The message contained spam content.

X-IMail-SPAM-SPF- None

The domain did not publish SPF data.

X-IMail-SPAM-SPF- Neutral

The domain published SPF data and returned a "?" value.

X-IMail-SPAM-SPF- Pass

The domain published SPF data and the message met the publishing domain's definition of legitimacy.

X-IMail-SPAM-SPF-Fail

The domain published SPF data and the message did not meet a domain's definition of legitimacy. The message was identified as a forged message by the SPF filter.

X-IMail-SPAM-SPF- Softfail

The domain published SPF data and the message did not meet a domain's strict definition of legitimacy, but the domain cannot confidently state the message is forged. The message was identified as a forged message by the SPF filter.

X-IMail-SPAM-SPF- Error

There was an error during the SPF record lookup and could not correctly interpret the error.

X-IMail-SPAM-SPF- TempError

There was an error during SPF record lookup. For example, the server was up, but it gave an error.

X-IMail-Broken-Mime- Header

The message included a broken MIME header.

X-IMAIL-Attachment- Blocked

The message included a file attachment type or MIME type that was selected to be blocked.

X-IMAIL-ThreadID: (<message ID>)

Message written to a mailbox includes a ThreadID to simplify tracing the message path through the logs. The ThreadID corresponds to the ID number placed in the syslogs and the number given to corresponding Q and D files.

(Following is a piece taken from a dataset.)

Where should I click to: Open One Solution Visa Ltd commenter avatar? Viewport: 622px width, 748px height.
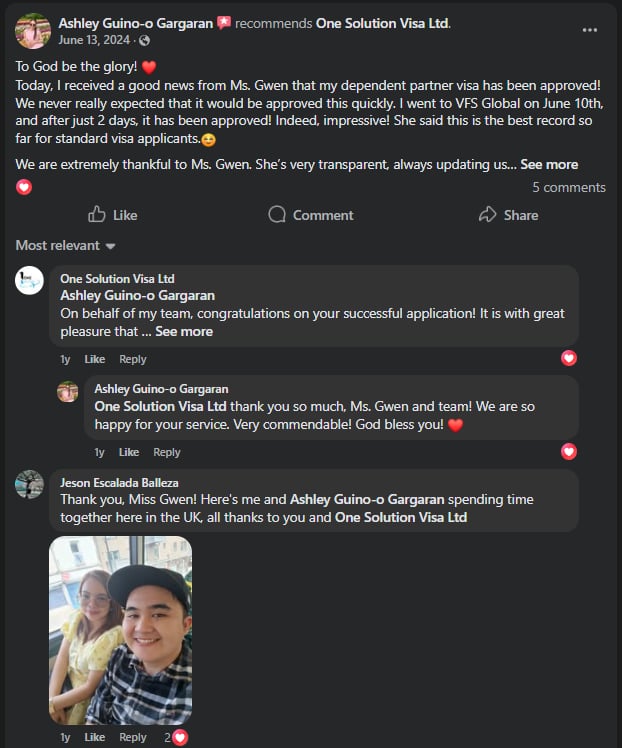(x=30, y=280)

X-CTCH-SPAM: (Message-ID) Confirmed

Premium Anti-spam Confirmed X-Header for spam messages from known spam sources

X-CTCH-SPAM: (Message-ID) Bulk

Premium Anti-spam Bulk X-Header for spam messages from sources that are not confirmed spammers.

X-CTCH-SPAM: (Message-ID) Suspected

Premium Anti-spam Suspected X-Header for legitimate messages that are sent to slightly larger than average distribution or are unidentified spam messages in the first few seconds of a massive spam outbreak.

X-CTCH-SPAM: (Message-ID) Unknown

Premium Anti-spam Unknown X-Header for messages which Commtouch does not have any incriminating information, and are therefore assumed to represent legitimate correspondence.

X-CTCH-RefID: str=0001.0A01020A.48c14898.006B:SCFSTAT211622a,ss=1,fgs=0

A transaction reference record is added by the IMail Server to the header of every message scanned by Commtouch for technical support purposes.